* start *

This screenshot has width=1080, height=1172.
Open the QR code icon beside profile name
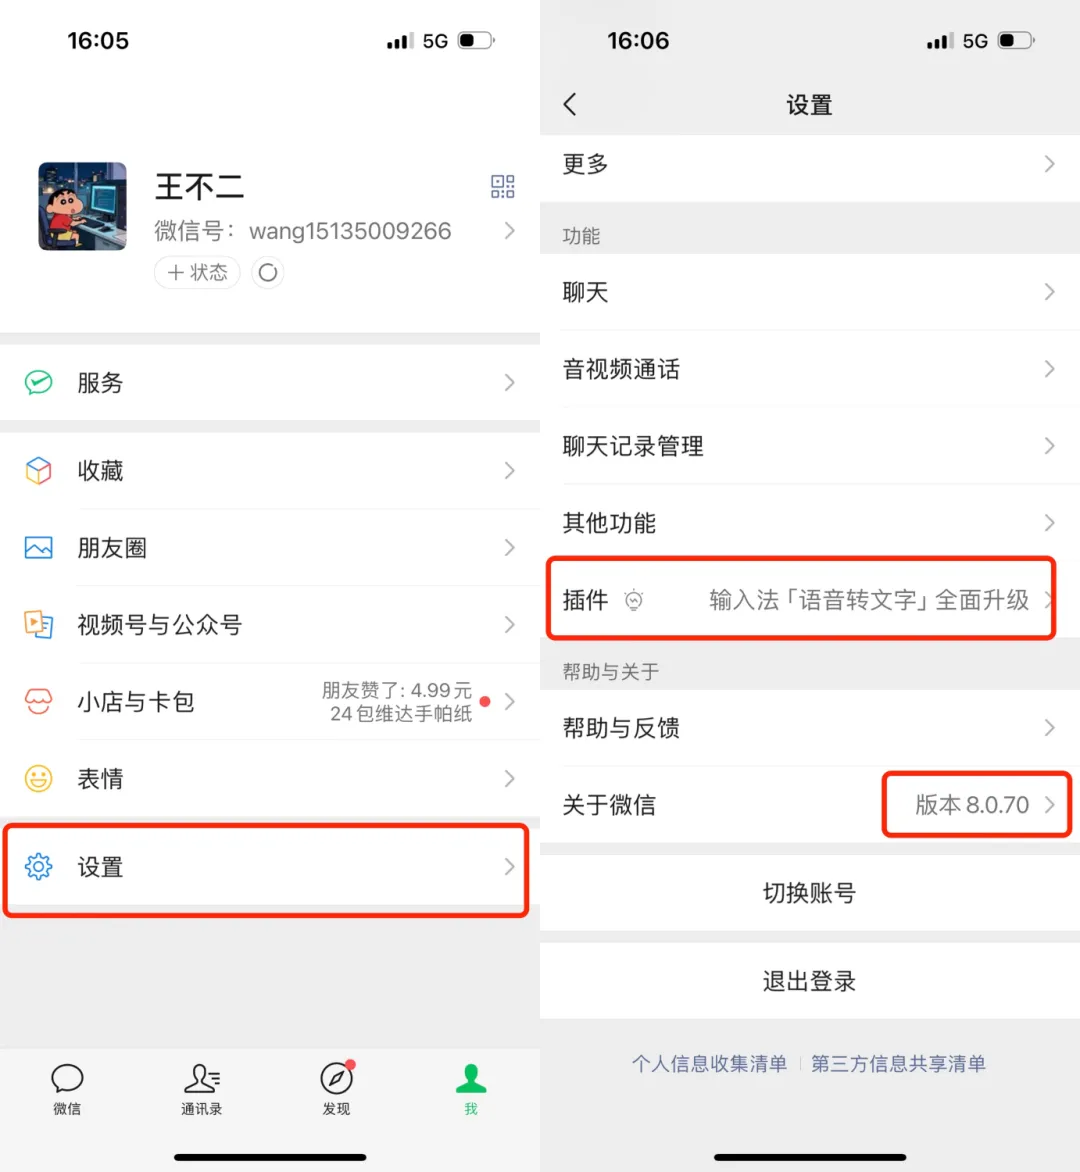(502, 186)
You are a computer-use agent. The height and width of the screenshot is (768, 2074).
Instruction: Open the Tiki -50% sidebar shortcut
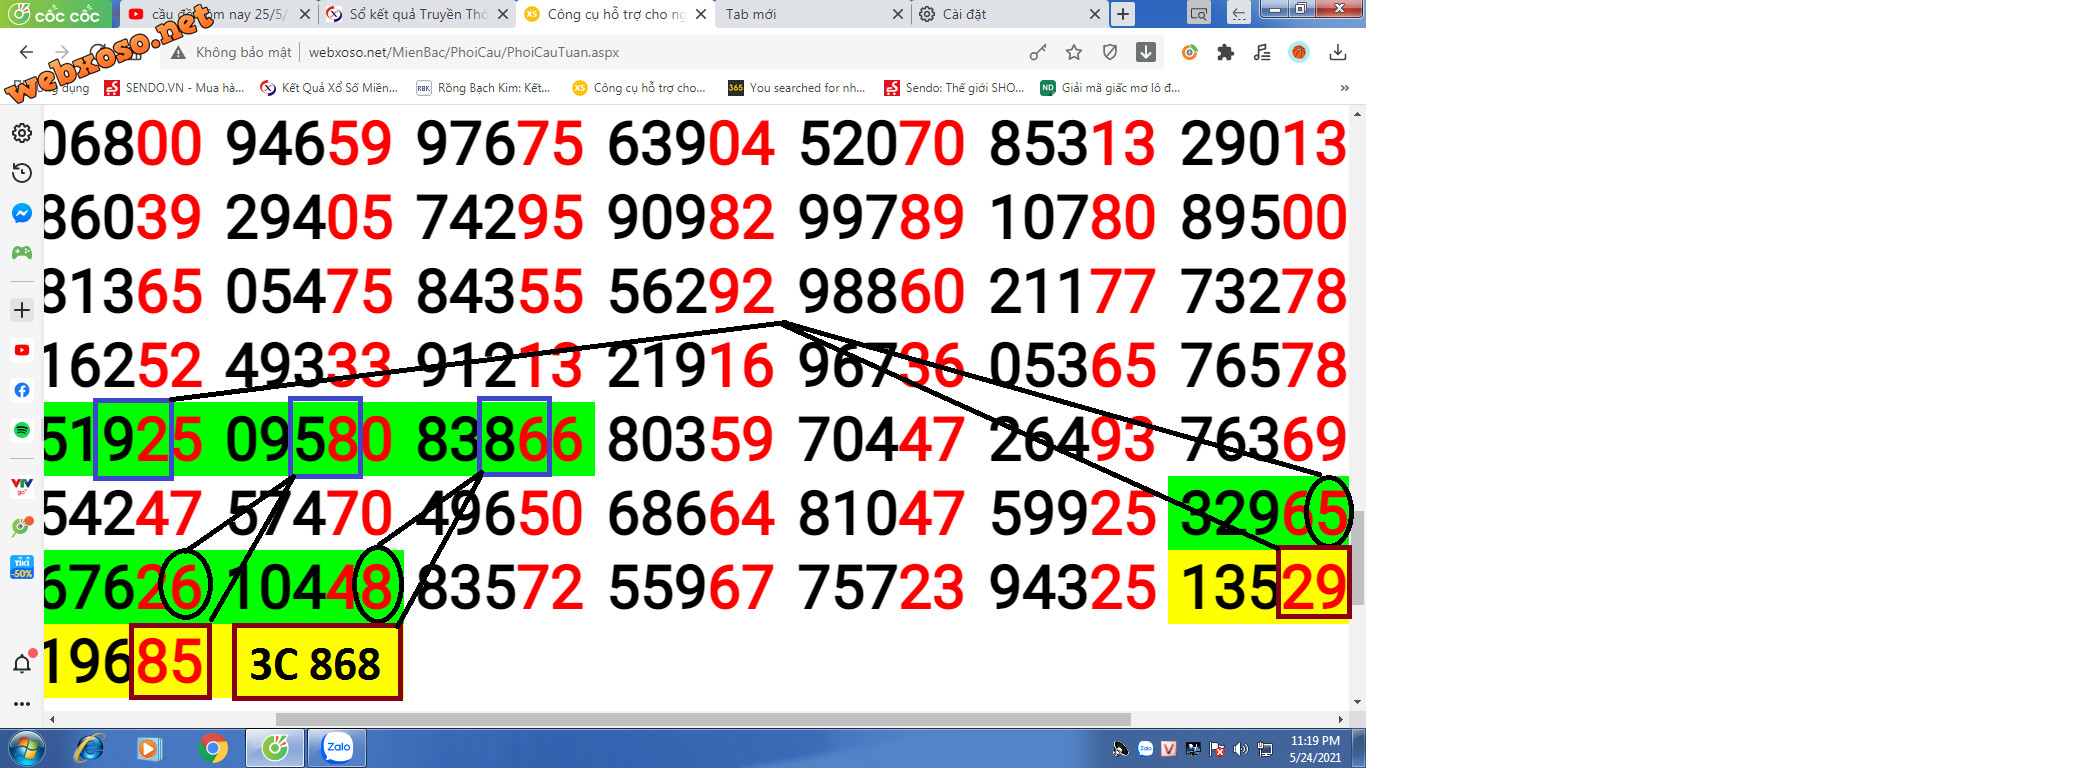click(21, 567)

* end *
* start *

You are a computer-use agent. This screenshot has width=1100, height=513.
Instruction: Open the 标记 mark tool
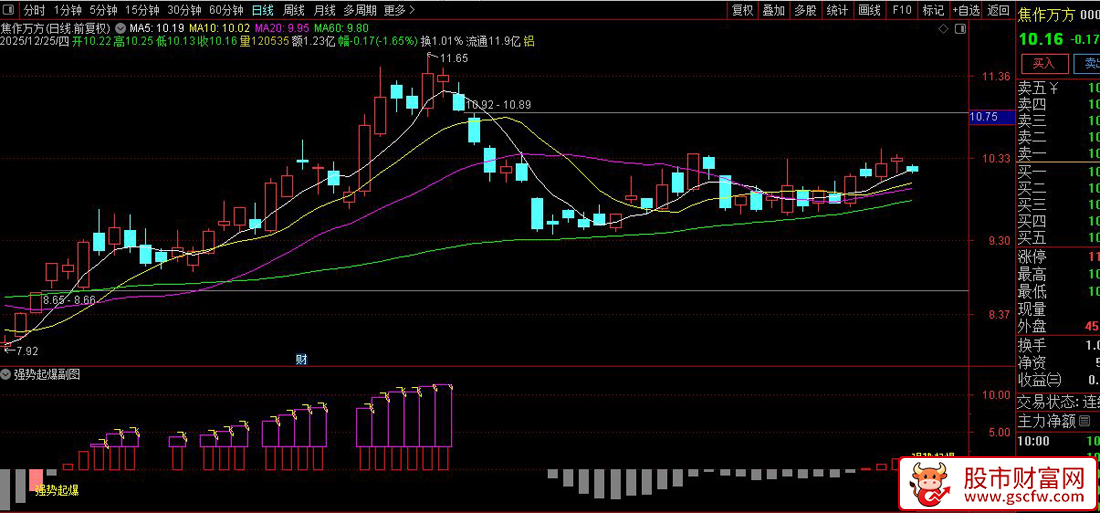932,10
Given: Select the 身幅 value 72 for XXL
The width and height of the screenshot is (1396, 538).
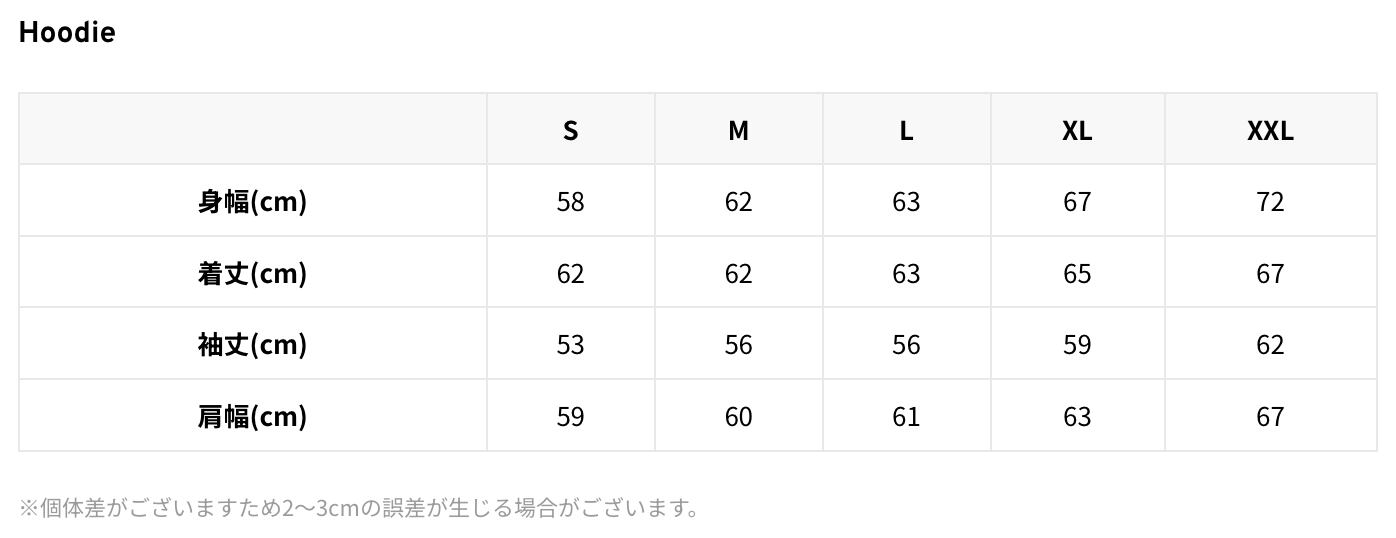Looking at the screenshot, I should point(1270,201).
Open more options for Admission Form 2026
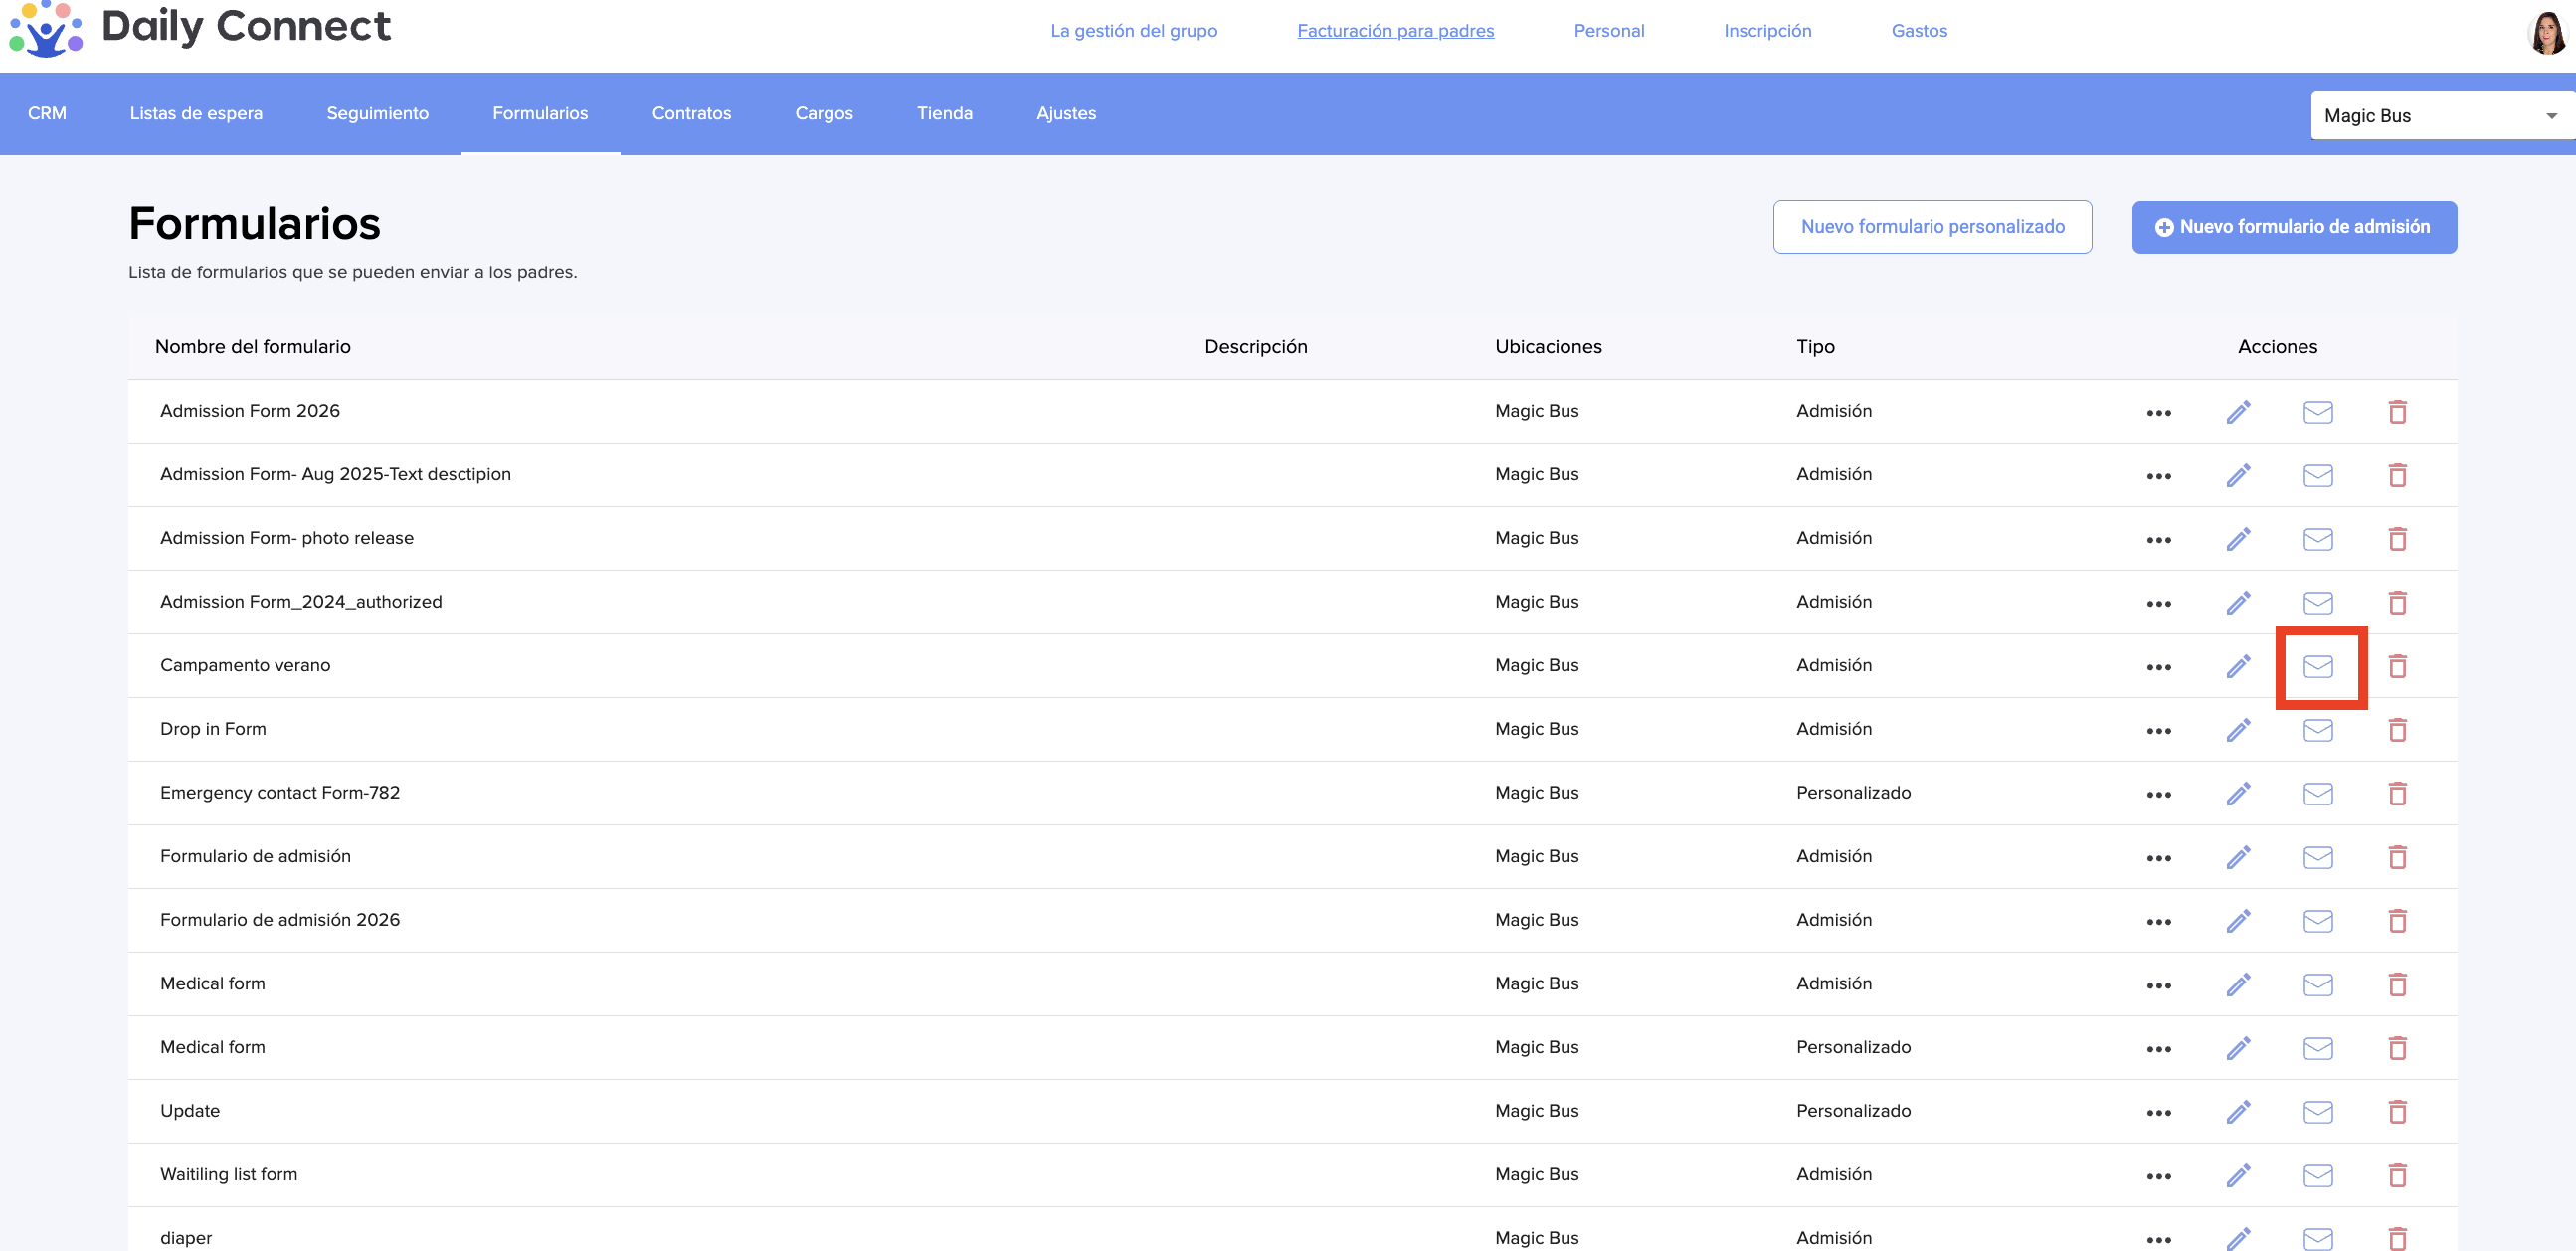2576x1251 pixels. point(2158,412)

* end *
* start *

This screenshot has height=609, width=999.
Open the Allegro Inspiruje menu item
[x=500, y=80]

* end *

*WORK TO DO*: Carry over the rows starting at the line that has "This screenshot has width=1080, height=1172." and stopping after the line that has "click(21, 567)", requests included, with 127 added to every coordinate in the answers. Leave the pictures out.

*SOLUTION FOR THIS PROBLEM*:
This screenshot has width=1080, height=1172.
Open the QR code icon beside profile name
(629, 313)
You are a computer-use agent. The height and width of the screenshot is (768, 2074).
Instruction: Open the Tiki -50% sidebar shortcut
click(148, 694)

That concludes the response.